Assignment »
Among the lines below, take the one holding "Minimize the Settings window", the one holding "Click into the", and all lines between them. Set them down exactly.

Task inputs »

━━━━━━━━

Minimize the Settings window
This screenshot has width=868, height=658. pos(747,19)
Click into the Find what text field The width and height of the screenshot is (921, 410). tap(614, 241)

━━━━━━━━

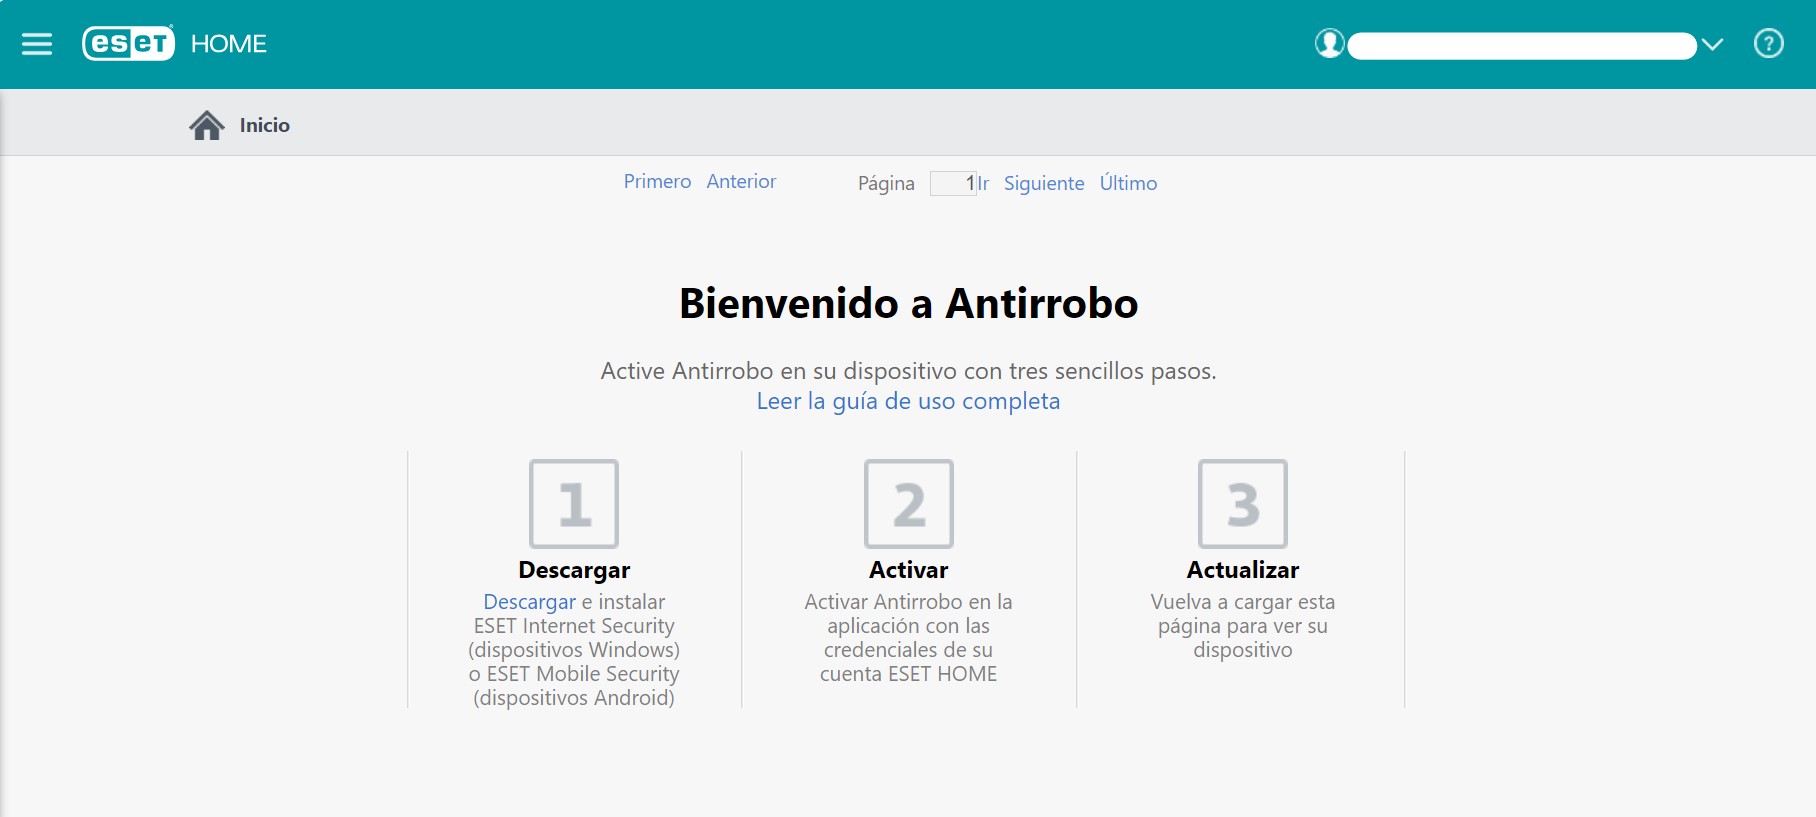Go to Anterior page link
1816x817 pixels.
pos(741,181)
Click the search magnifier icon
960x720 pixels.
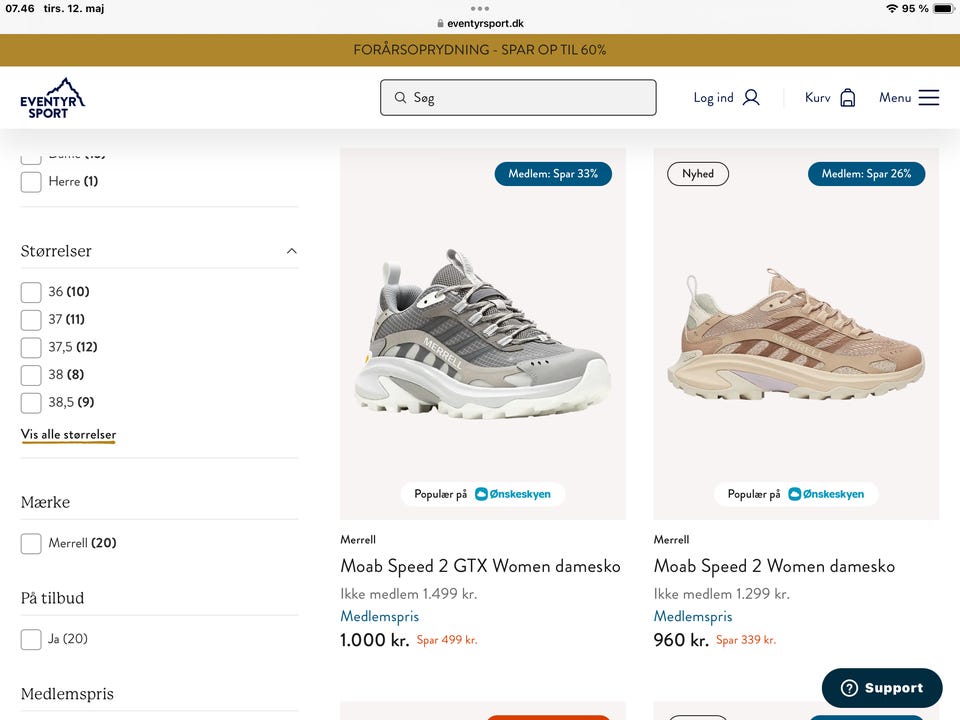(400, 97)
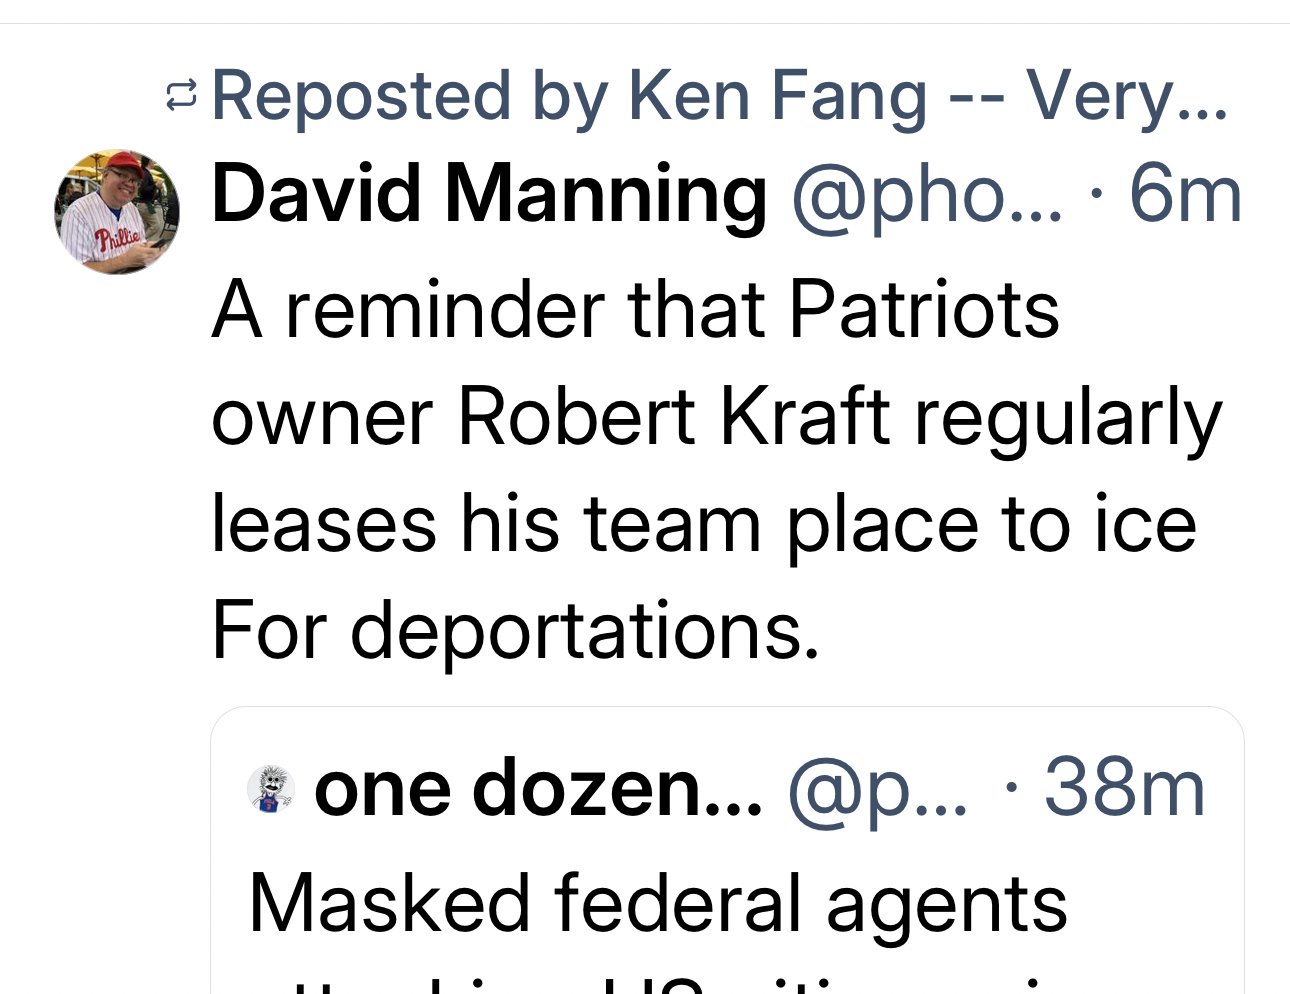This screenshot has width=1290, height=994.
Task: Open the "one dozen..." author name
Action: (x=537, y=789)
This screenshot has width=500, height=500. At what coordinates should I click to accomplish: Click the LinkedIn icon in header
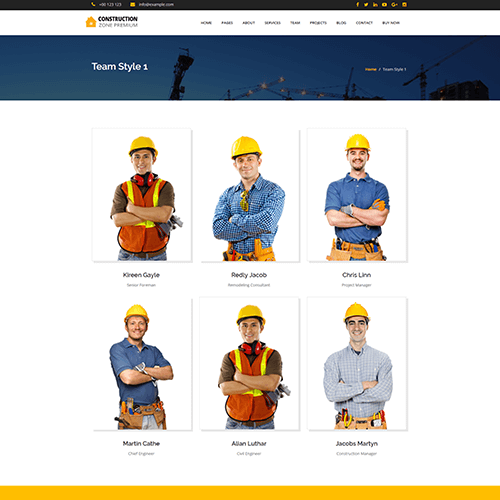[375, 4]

━━━━━━━━

Reply to the exercise »
Minimize the Settings window
This screenshot has width=868, height=658. pos(747,19)
Click into the Find what text field The width and height of the screenshot is (921, 410). tap(614, 241)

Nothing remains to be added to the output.